I am kind of stuck with an easy question:

I have two data sets with experimental data. The data sets do not have the same size. I would like to show that these data sets are possibly coming from the same experiment.

I tried a two-sample $t$-test; it shows that the data are significantly different. Is there a way to generate something like a $p$-value for similarity instead of difference?

Update:
Here an example:
Date set 1 (Vector): 1 1 2 3 1 2 1 3 4 1 Mean: 1.9
Data set 2 (Vector): 2 2 1 2 2 1 1 2 2 3 2 2 Mean: 1.83

How would you now show that this data sets are from one experiment?

Best Answer

We need either an example or more details on the datasets:

  • is there more than one variable?
  • how many individuals per dataset?
  • is the Gaussian hypothesis sound for your problem?

The t-test will answer the question: is the mean the same between the two classes?

To test if the two data sets come from the same distribution, you could for example apply a Kolmogorov Smirnov test (ks.test in R).

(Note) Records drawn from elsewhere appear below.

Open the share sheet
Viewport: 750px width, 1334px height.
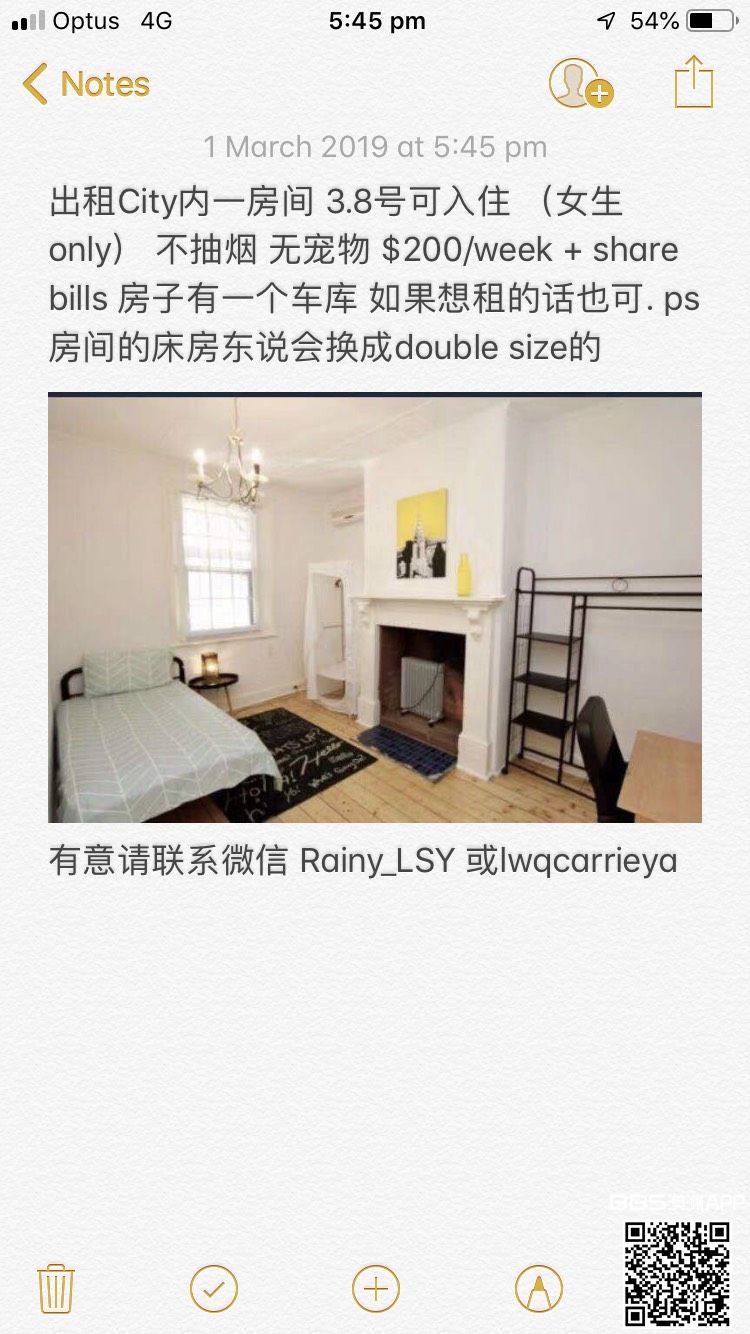point(693,82)
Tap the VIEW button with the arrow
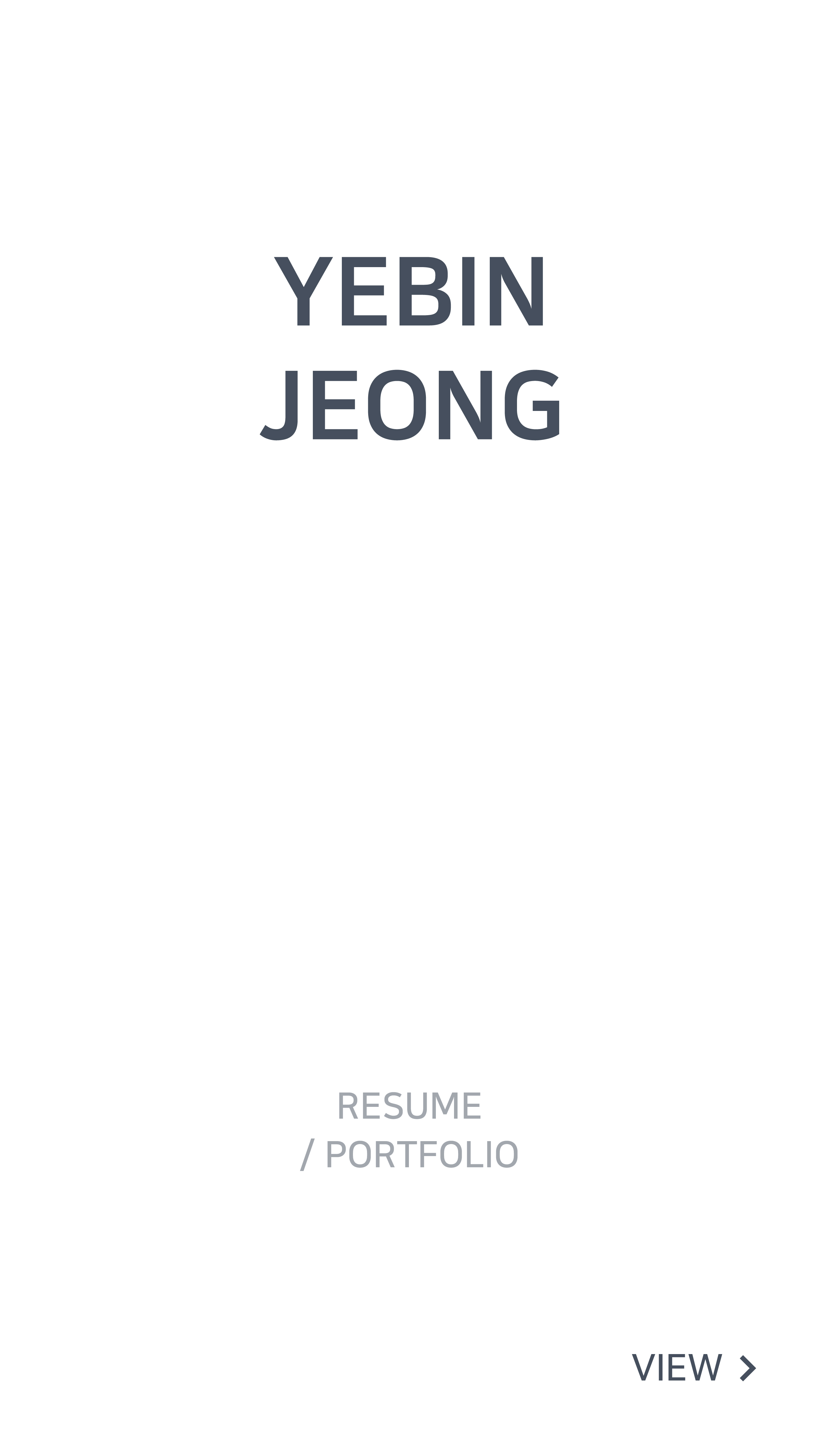The image size is (819, 1456). click(694, 1368)
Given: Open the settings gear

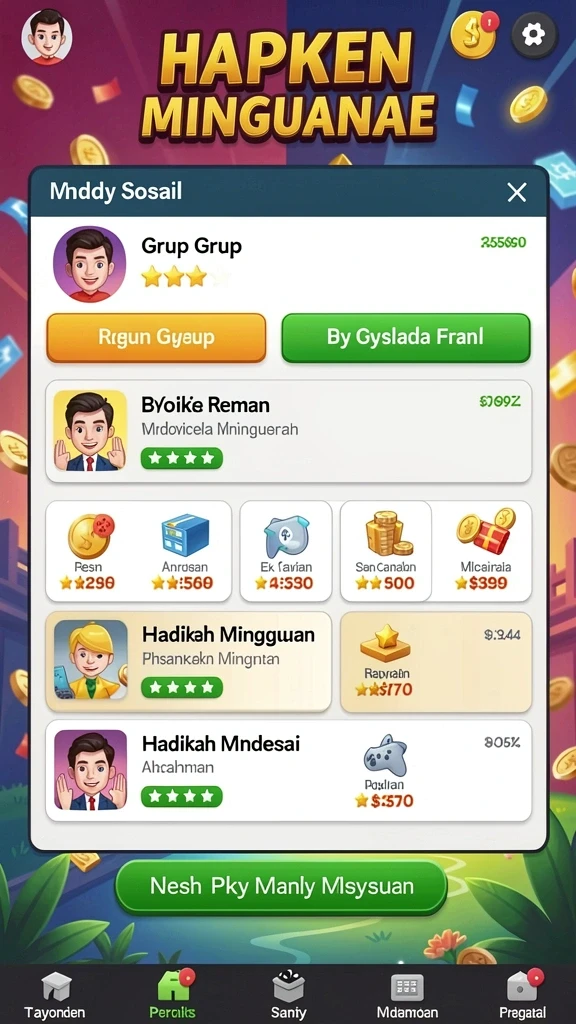Looking at the screenshot, I should coord(534,34).
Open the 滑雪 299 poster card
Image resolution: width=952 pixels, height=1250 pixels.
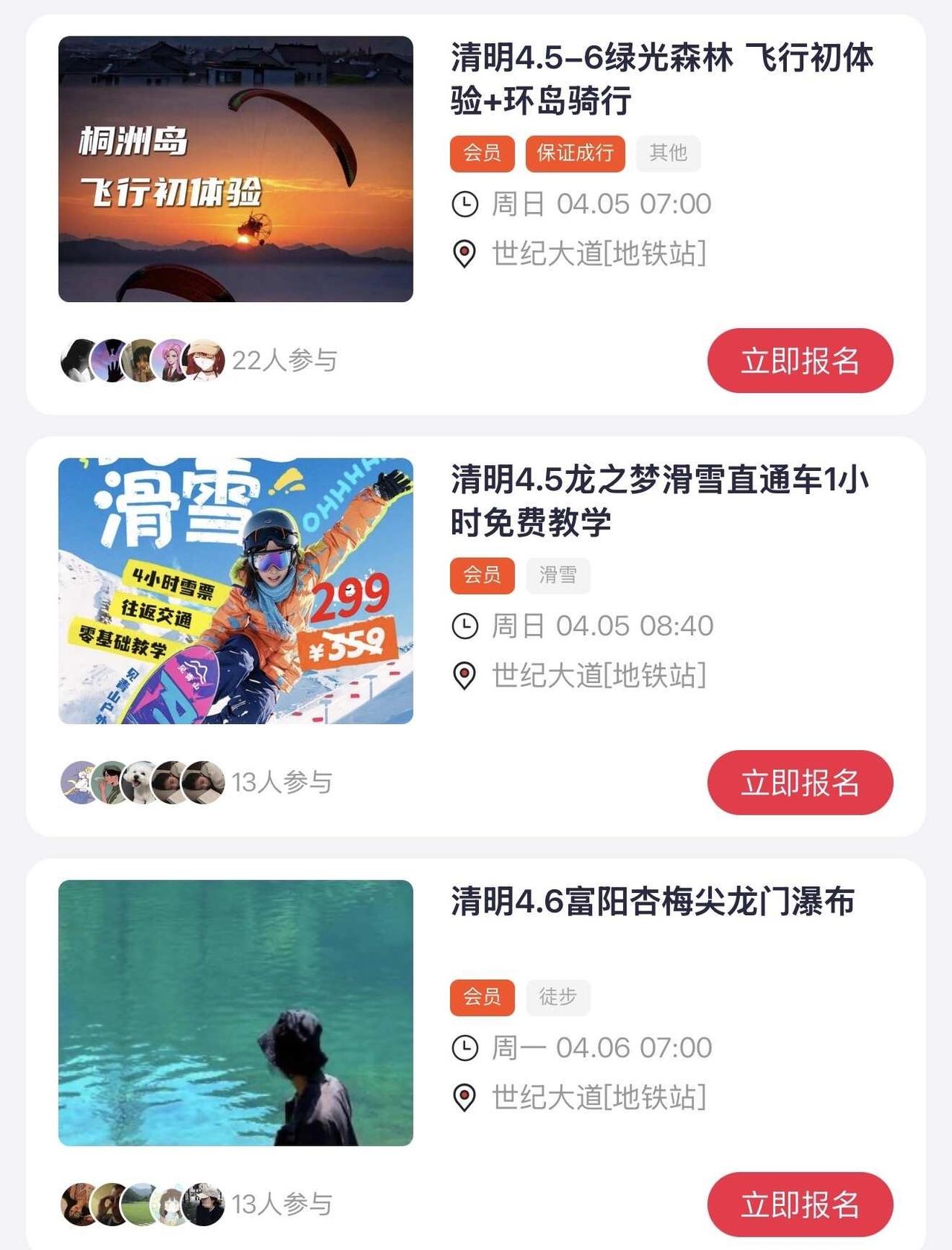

And there are alternative multivariate Kolmogorov Smirnov tests if you have two or more variables [Lopes et al., 2007].

With the example dataset:

 x <- unlist(read.table(text="1 1 2 3 1 2 1 3 4 1",sep=" "))
 y <- unlist(read.table(text="2 2 1 2 2 1 1 2 2 3 2 2",sep=" "))
 maxi <- max(c(x,y)) 
 xfac <- factor(x,levels=1:maxi)
 yfac <- factor(y,levels=1:maxi)
 # Plot
 layout(1:2)
 barplot(table(xfac))
 barplot(table(yfac))

Bar plots of the 2 samples

# Two sample test on the median
wilcox.test(x, y) # Similar medians
# Two sample Kolmogorov-Smirnov Test
ks.test(x, y) # Do not trust the p-value because the data is discrete
# Alternative?

Given the plot and the results of the tests, you might want to augment the number of individuals!